My kid talks. She talks your ear off. But you can't understand 90% of what she is saying. I know the words. My hubby knows the words. But as I look around us at play groups, dance class, story time... she should be saying these easy words that others say, yet it's all gibberish.

After this diagnosis, it was decided she would begin a weekly music speech therapy group & 1:1 sessions every 2-3 weeks. I am fine with that idea. I have tools given to me by professionals.

I have to admit, I've been ashamed that this is going on. I feel like I've done something wrong or somehow done a disservice to Izzy because she cannot say basic words.

I vented to a friend & previous co-worker in the child welfare arena... She said just what I needed to hear, "You are strong. You are a warrior." And she is right! I have come so far with T1D. I will take on this new obstacle & somehow find the strength to master it as well.

It's not easy being told your child isn't developing the way she should. It isn't easy knowing that things are different for her. I have promised myself I will never let my child be a victim of T1D & I won't let another hurdle stand in her way of achieving great things.

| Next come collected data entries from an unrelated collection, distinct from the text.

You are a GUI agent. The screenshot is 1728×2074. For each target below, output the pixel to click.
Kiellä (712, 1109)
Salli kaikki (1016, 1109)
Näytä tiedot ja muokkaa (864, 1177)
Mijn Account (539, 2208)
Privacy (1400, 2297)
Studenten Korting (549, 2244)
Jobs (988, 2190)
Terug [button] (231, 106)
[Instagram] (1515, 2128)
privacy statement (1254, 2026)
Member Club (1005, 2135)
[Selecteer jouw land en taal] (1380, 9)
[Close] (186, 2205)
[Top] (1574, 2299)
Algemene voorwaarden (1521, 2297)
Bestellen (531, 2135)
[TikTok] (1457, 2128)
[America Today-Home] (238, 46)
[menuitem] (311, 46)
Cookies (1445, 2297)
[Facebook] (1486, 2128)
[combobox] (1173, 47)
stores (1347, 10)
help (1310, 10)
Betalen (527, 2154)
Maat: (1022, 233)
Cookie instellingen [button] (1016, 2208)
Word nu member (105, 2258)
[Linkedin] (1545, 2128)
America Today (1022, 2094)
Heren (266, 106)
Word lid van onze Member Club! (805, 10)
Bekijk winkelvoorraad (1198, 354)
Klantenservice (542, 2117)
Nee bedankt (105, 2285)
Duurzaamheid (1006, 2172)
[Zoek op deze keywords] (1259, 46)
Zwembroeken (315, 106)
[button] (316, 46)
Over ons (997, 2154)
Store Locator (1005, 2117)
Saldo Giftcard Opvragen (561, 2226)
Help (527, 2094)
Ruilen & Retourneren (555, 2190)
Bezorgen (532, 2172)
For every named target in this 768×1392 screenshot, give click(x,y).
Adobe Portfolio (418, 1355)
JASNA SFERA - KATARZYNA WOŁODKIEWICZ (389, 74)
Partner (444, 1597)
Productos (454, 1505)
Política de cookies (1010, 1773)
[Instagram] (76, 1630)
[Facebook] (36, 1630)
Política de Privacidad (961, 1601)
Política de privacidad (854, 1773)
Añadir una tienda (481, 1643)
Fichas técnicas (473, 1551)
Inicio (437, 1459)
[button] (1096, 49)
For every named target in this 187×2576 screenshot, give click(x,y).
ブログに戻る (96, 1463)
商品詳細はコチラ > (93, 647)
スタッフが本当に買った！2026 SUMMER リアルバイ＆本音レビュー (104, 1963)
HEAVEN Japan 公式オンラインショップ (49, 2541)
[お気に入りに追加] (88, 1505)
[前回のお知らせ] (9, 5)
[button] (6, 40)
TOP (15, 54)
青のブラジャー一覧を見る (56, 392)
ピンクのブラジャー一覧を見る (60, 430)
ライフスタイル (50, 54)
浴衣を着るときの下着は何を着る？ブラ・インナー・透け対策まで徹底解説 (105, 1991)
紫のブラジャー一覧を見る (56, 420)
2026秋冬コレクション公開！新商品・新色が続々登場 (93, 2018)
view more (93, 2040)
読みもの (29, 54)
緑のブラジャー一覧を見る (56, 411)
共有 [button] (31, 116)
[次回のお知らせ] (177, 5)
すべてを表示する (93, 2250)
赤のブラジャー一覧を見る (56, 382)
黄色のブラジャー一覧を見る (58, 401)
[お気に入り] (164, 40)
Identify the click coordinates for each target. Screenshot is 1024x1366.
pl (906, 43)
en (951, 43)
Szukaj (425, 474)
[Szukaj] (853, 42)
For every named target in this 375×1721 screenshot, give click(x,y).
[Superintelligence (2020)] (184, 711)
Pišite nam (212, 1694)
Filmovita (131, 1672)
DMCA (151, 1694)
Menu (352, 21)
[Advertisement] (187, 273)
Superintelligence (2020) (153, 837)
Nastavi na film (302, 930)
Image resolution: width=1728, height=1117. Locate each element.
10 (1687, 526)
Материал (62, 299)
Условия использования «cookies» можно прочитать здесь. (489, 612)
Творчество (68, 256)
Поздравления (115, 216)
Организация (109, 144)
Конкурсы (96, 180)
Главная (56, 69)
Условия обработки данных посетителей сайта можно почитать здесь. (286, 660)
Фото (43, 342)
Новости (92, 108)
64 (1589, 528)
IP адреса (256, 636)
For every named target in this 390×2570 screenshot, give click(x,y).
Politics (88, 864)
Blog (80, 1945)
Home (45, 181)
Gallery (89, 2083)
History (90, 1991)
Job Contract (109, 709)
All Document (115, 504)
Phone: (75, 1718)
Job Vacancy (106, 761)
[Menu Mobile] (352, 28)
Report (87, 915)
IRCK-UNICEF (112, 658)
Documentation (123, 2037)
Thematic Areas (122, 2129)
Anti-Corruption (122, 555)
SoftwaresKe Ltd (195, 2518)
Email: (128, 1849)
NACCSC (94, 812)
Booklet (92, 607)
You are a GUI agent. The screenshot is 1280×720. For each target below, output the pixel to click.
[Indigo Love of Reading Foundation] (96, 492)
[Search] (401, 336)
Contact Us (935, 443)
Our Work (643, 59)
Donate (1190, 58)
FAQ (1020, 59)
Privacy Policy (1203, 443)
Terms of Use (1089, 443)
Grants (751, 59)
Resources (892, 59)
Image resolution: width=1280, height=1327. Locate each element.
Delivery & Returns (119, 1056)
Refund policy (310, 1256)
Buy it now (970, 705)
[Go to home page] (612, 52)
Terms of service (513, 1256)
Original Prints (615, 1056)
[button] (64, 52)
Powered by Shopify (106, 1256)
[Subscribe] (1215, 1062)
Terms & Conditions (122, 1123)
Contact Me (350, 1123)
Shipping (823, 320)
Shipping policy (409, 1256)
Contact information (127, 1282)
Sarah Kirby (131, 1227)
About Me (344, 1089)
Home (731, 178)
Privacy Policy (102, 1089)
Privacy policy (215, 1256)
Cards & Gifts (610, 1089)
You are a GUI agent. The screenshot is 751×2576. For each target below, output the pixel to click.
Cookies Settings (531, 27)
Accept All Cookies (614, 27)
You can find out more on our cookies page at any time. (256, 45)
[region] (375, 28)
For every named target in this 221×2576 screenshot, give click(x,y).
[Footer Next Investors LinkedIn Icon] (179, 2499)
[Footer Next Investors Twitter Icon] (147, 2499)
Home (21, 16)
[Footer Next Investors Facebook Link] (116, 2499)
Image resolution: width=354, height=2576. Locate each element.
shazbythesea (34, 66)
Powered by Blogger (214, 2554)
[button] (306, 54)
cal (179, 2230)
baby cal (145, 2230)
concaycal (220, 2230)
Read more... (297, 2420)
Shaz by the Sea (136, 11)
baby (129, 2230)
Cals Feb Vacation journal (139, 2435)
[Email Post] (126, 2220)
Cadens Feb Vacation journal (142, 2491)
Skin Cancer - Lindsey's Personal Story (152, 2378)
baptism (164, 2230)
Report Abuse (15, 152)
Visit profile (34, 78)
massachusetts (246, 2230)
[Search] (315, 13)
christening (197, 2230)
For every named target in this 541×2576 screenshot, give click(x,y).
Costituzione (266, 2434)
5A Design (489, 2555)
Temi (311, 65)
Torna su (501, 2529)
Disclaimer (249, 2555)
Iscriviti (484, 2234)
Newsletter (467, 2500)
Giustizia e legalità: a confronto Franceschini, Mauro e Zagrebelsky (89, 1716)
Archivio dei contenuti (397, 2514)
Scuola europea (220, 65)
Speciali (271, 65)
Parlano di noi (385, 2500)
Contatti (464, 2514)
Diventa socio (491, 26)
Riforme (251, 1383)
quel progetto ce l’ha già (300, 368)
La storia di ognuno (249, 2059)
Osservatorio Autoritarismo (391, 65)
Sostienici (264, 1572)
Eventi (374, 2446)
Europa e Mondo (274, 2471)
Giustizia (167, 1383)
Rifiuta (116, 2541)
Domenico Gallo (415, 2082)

I know I need support, so I am reaching out to my own network - which has grown quite small over the last 2 years. If you, too, are going through any stressors in life that you feel ashamed of... DON'T! We are all warriors. We all have an inner strength, sometimes it takes awhile to hone in on it, but it is there. Know that you are not alone in whatever your struggle is, because there is always someone out there who understands.

I hope everyone takes a moment to hug their babies closer & has a great week! I know I will be doing just that.